That this particular woman broached this subject could move the focus immediately to how public policy treats it.
In an interview on ABC’s “Good Morning America” and in her new memoir, “Becoming”, Michelle Obama discusses the difficulties she and the former president encountered in their efforts to start a family. After Michelle suffered a miscarriage a couple of decades ago, the future first couple used in vitro fertilization to achieve the births of daughters Malia (now 20) and Sasha (now 17).
The usually reserved Mrs. Obama provided these intimate details in an effort to dissolve the far too prevalent cloak of silence on these intimate subjects.
After she suffered her miscarriage, Mrs. Obama felt “lost and alone”
“I felt like I failed, because I didn’t know how common miscarriages were because we don’t talk about them,” Mrs. Obama says in the “Good Morning America” interview. “We sit in our own pain, thinking that somehow we’re broken. So that’s one of the reasons why I think it’s important to talk to young mothers about the fact that miscarriages happen, and the biological clock is real.”
She’s right. Miscarriages do happen. According to the American College of Obstetricians and Gynecologists, anywhere from 10% to 25% of all recognized pregnancies will end in miscarriage.
And the biological clock really is real. Women are born with about 2 million eggs, far more, of course, than they’ll ever need. But as women age, their egg inventory is steadily depleted. And the remaining eggs increasingly lose their viability.
Many women have difficulty getting pregnant or carrying a pregnancy to term
According to the Centers for Disease Control, over 6 million American women between the ages of 15 and 44 have difficulty getting pregnant or carrying a pregnancy to term.
When women like Michelle Obama, who’ve devoted their 20s and early 30s to the creation of a professional career, discover the family that they postponed isn’t so readily available, in vitro fertilization (IVF) often enters the picture.
How does in vitro fertilization work?
The IVF process is a complicated series of procedures designed to overcome infertility. In the United States, about 85,000 women annually undergo IVF. Here’s how it works:
- The mother-to-be takes medications to enhance fertility.
- Mature eggs are collected from her ovaries and fertilized in a laboratory.
- One or more of the fertilized eggs are placed in the uterus, in the hope that at least one will implant there.
- Then there’s about a 2 week wait, to see if any of the eggs have successfully embedded in the uterus.
During the collection/fertilization phases, excess fertilized eggs can be frozen for future use, in the event that none of the “fresh” eggs successfully implant in the uterus.
What’s the cost of in vitro fertilization?
An IVF cycle that utilizes “fresh” (i.e., unfrozen) eggs, can cost from $12,000 to $20,000. Subsequent cycles, using frozen eggs, are generally in the $5,000 range. Insurance coverage for the process is rare.
The success rate for IVF depends on a number of factors. Age of the prospective mother, her reproductive history, whether the infertility is related to the mother or father, and lifestyle factors all play a role.
+===+
Questions =
1. In the article on Michelle Obama and IVF, rewrite the paragraph beginning "An IVF cycle that utilizes" as a short bulleted list that keeps its main facts.
2. According to the article on Michelle Obama and IVF, how many women in the United States undergo IVF each year?
3. Copy part of the article on Michelle Obama and IVF word for word, starting at "- One or more" and ending at "embedded in the uterus.".
+===+
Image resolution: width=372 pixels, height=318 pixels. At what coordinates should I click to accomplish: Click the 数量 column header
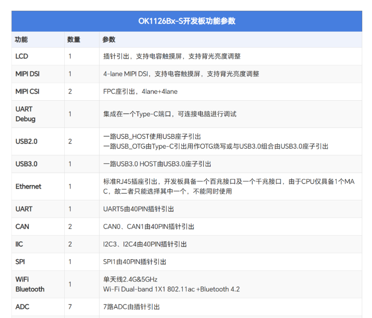(73, 39)
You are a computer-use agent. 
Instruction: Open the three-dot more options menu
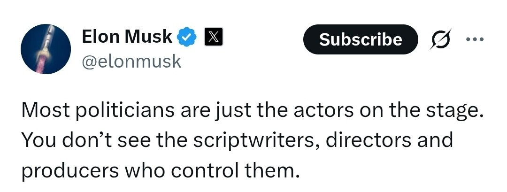tap(474, 39)
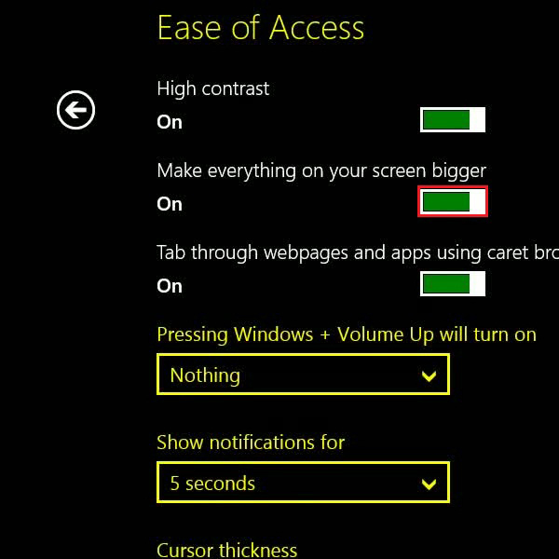Select the Make everything on your screen bigger label
The height and width of the screenshot is (559, 559).
(x=321, y=171)
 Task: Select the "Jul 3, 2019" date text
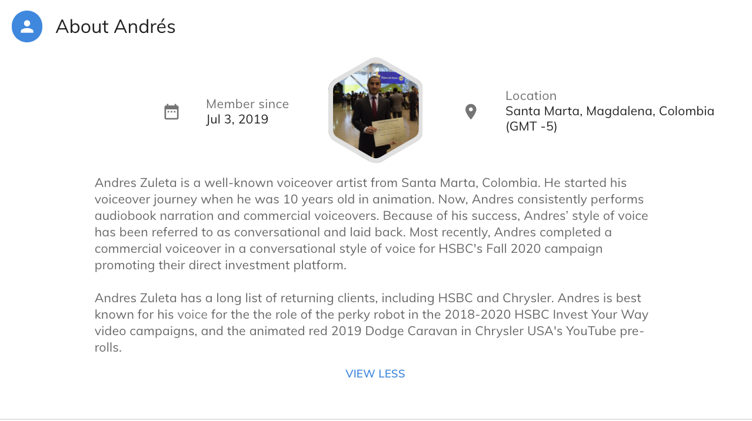(237, 119)
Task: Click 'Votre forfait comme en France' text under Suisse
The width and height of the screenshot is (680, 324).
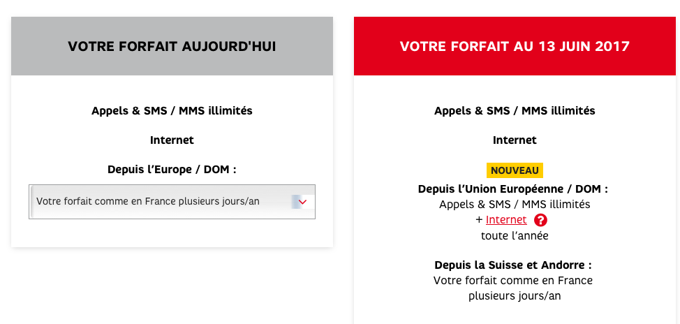Action: coord(513,281)
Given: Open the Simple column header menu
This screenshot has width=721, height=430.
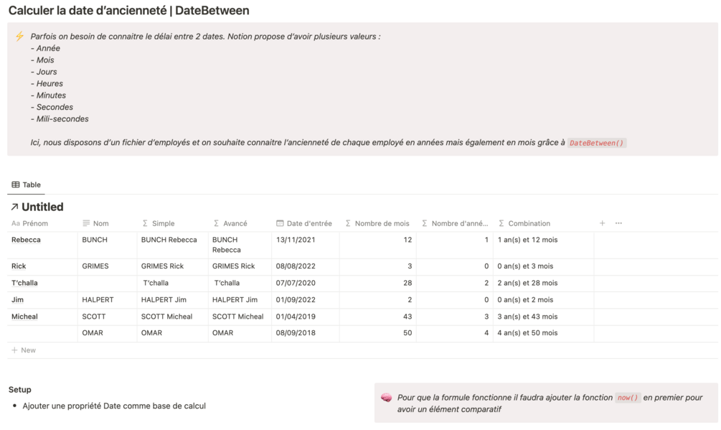Looking at the screenshot, I should tap(163, 223).
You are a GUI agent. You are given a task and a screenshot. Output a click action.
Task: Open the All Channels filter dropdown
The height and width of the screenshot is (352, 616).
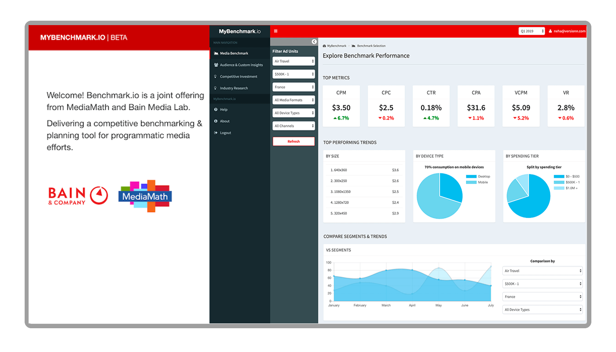[293, 126]
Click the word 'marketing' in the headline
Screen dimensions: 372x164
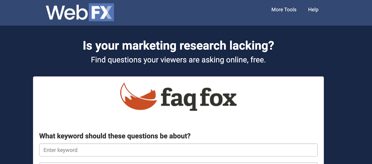(x=149, y=46)
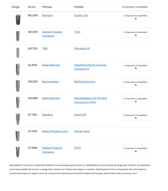Image resolution: width=168 pixels, height=191 pixels.
Task: Click the Radix Gimlet-Hext implant thumbnail
Action: (18, 136)
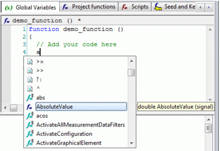Choose abs from the autocomplete list
Viewport: 220px width, 151px height.
click(x=41, y=98)
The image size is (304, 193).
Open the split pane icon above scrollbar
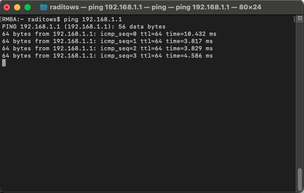pos(300,19)
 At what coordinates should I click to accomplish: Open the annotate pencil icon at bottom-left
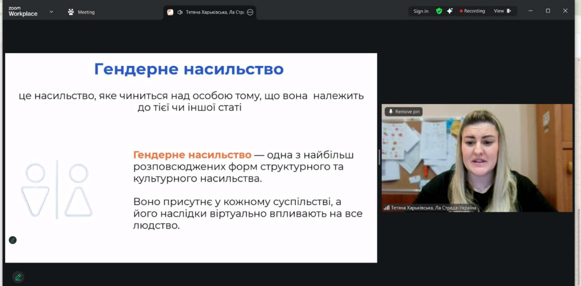(x=18, y=277)
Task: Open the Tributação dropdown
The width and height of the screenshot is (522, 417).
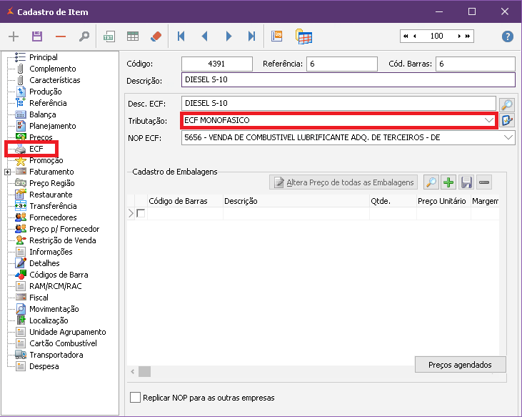Action: 488,120
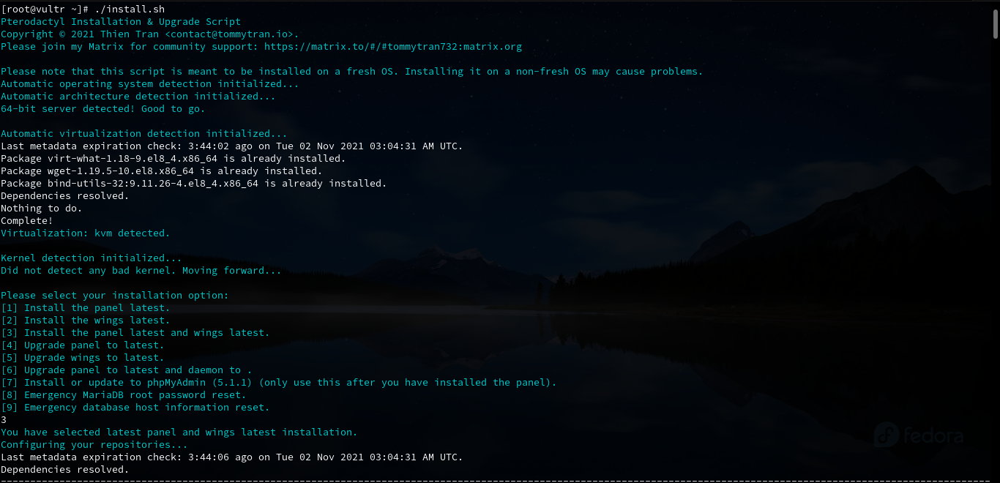Open the matrix.to community support link

point(393,47)
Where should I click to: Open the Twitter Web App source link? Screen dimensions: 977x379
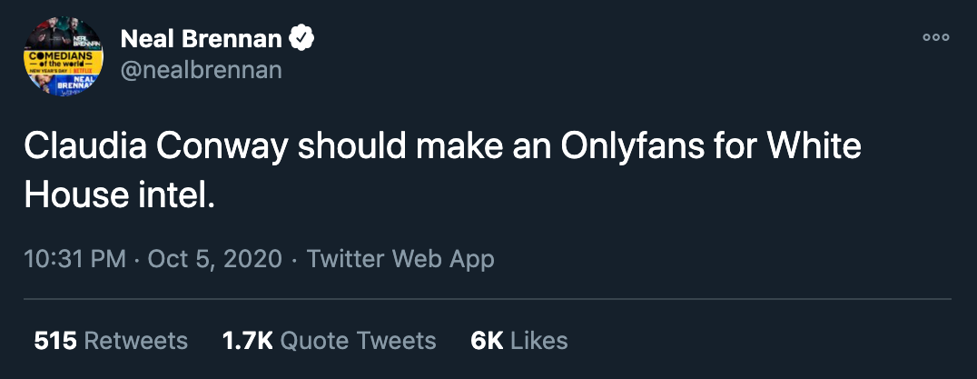pos(400,259)
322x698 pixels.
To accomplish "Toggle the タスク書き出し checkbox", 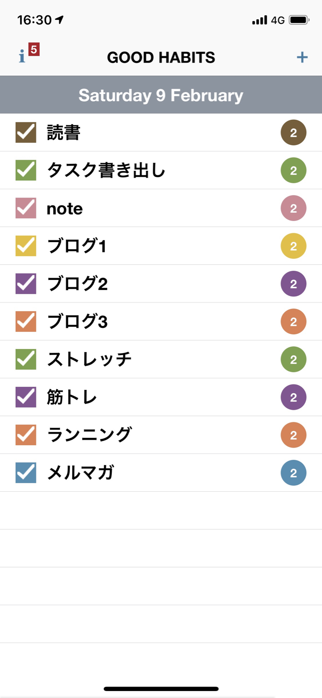I will point(26,170).
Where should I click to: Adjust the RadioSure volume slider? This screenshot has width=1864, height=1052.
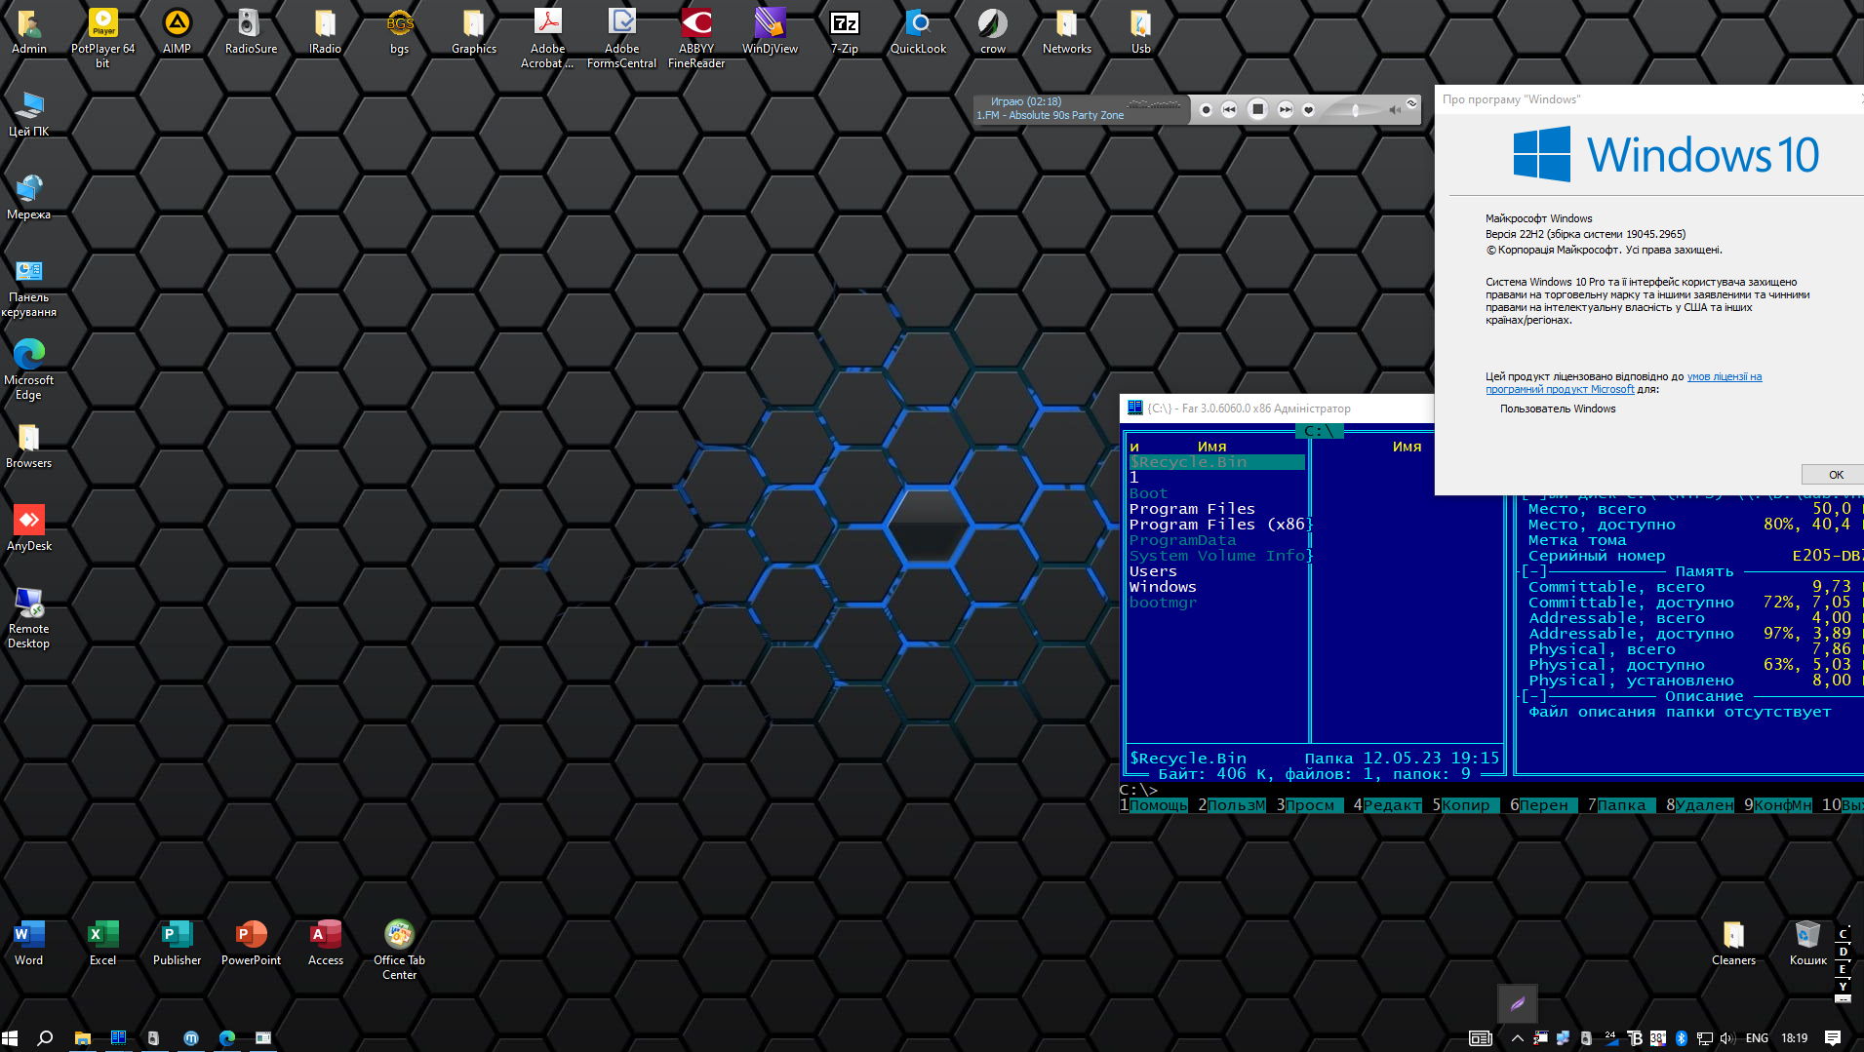coord(1355,109)
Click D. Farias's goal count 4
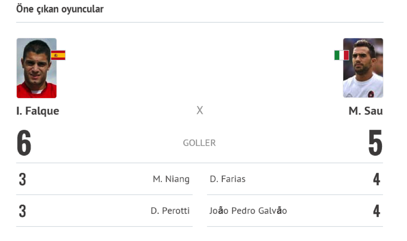The height and width of the screenshot is (241, 407). tap(376, 179)
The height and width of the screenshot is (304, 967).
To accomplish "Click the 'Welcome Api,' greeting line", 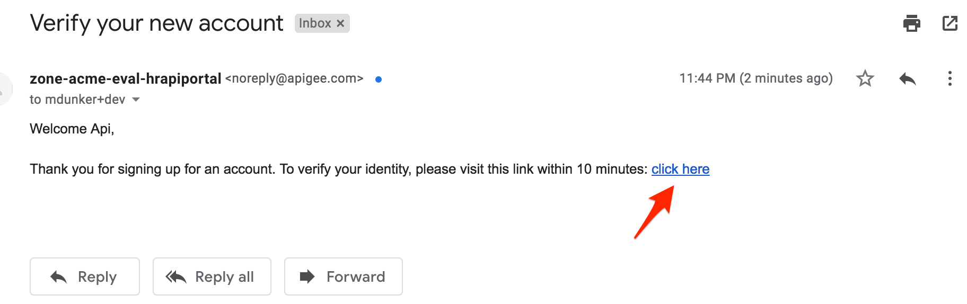I will pos(72,129).
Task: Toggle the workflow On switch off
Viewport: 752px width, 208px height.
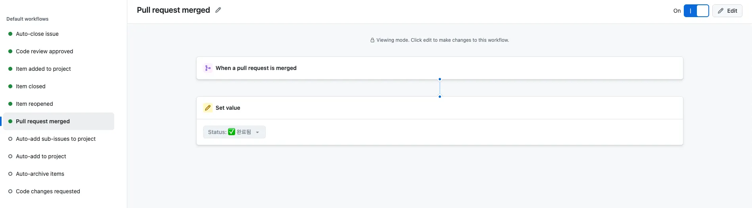Action: (696, 11)
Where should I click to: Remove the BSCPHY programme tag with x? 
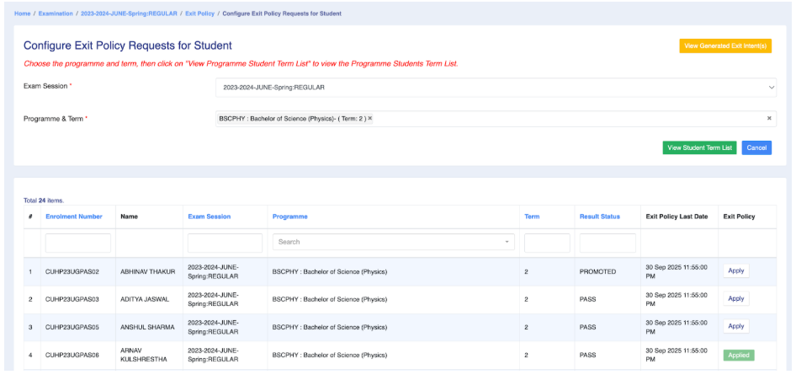point(370,119)
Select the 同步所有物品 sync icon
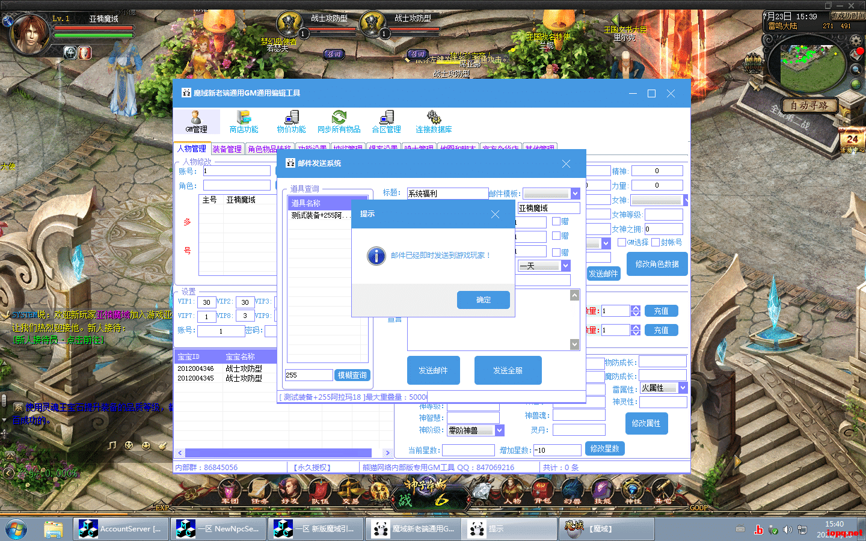Image resolution: width=866 pixels, height=541 pixels. [339, 121]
+===+
Solutions to each task =
1.
- An IVF cycle with fresh (unfrozen) eggs costs $12,000 to $20,000.
- Later cycles with frozen eggs generally cost around $5,000.
- Insurance rarely covers the process.

2. About 85,000.

3.
- One or more of the fertilized eggs are placed in the uterus, in the hope that at least one will implant there.
- Then there’s about a 2 week wait, to see if any of the eggs have successfully embedded in the uterus.